二、中华美学精神与国家文化战略

探讨中华美学精神这一理论命题,需要考虑这一命题本身所包含的诸多因素,特别是它作为国家文化战略命题所必然包含的特定内涵。这个命题初见于习近平总书记2014年10月15日在文艺工作座谈会上的讲话:“中华优秀传统文化是中华民族的精神命脉,是涵养社会主义核心价值观的重要源泉,也是我们在世界文化激荡中站稳脚跟的坚实根基。要结合新的时代条件传承和弘扬中华优秀传统文化,传承和弘扬中华美学精神。我们社会主义文艺要繁荣发展起来,必须认真学习借鉴世界各国人民创造的优秀文艺。只有坚持洋为中用、开拓创新,做到中西合璧、融会贯通,我国文艺才能更好发展繁荣起来。”一年后正式发表时,上述表述被修订如下:

我们要结合新的时代条件传承和弘扬中华优秀传统文化,传承和弘扬中华美学精神。中华美学讲求托物言志、寓理于情,讲求言简意赅、凝练节制,讲求形神兼备、意境深远,强调知、情、意、行相统一。我们要坚守中华文化立场、传承中华文化基因,展现中华审美风范。[17]

值得注意的是,这里把中华美学精神命题放置到“结合新的时代条件传承和弘扬中华优秀传统文化”之中,它的着眼点不是一般的学术目标,而是整个国家的文化战略——“新的时代条件”下“中华优秀传统文化”的传承和弘扬。

因此,这里需要对中华美学精神这一国家文化战略命题稍做分析:第一层,该命题的时代性及其战略任务;第二层,该命题的语义内涵;第三层,该命题的概念内涵;第四层,该命题的战略目标。

(一)中华美学精神的时代性及其战略任务

这个国家文化战略首先着眼于“新的时代条件”下的战略任务。
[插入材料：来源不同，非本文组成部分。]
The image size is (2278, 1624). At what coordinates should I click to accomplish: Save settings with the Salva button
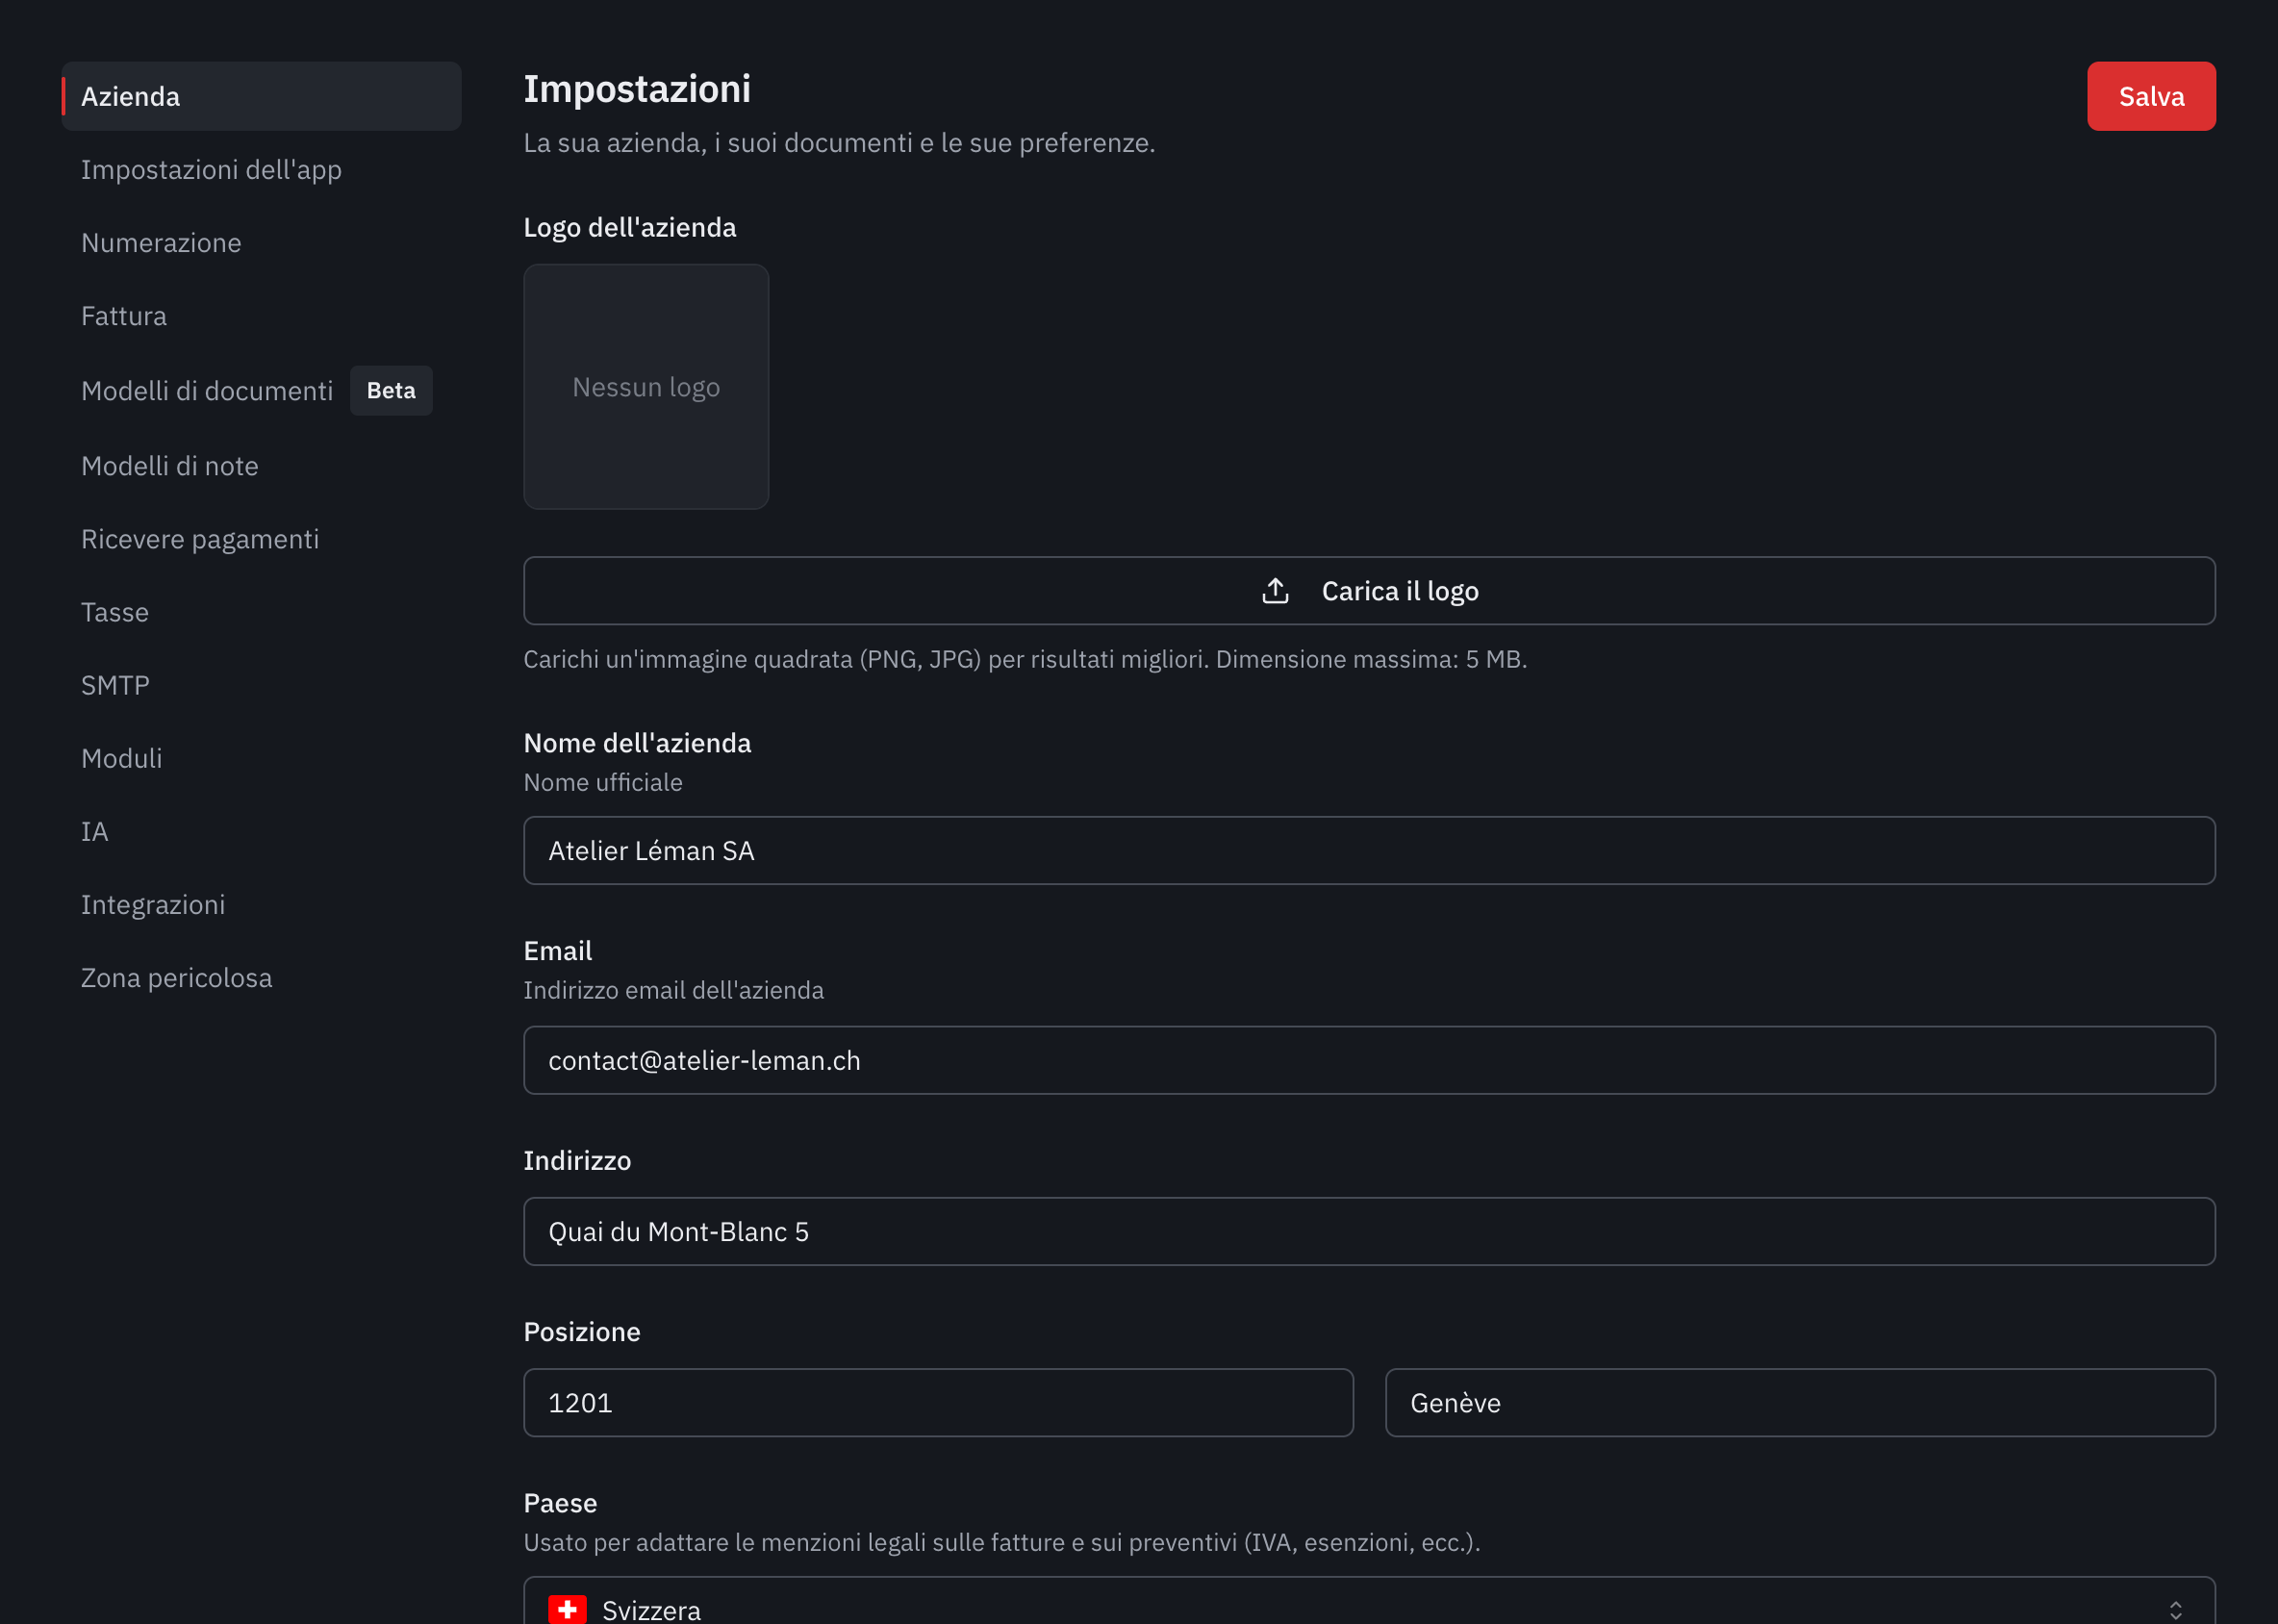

正是在这次讲话中,“新的时代条件”及其战略任务都得到了明确的规定。习近平总书记指出:“实现中华民族伟大复兴,是近代以来中国人民最伟大的梦想。今天,我们比历史上任何时期都更接近中华民族伟大复兴的目标,比历史上任何时期都更有信心、有能力实现这个目标。而实现这个目标,必须高度重视和充分发挥文艺和文艺工作者的重要作用。”“实现‘两个一百年’奋斗目标、实现中华民族伟大复兴的中国梦是长期而艰巨的伟大事业。伟大事业需要伟大精神。实现这个伟大事业,文艺的作用不可替代,文艺工作者大有可为。广大文艺工作者要从这样的高度认识文艺的地位和作用,认识自己所担负的历史使命和责任。”这就是说,这个“新的时代条件”及其战略任务的特点在于,实现中华民族的伟大复兴需要文艺的繁荣发展;文艺的繁荣发展依赖于“传承和弘扬中华优秀传统文化”;而“传承和弘扬中华优秀传统文化”则需要依托“传承和弘扬中华美学精神”。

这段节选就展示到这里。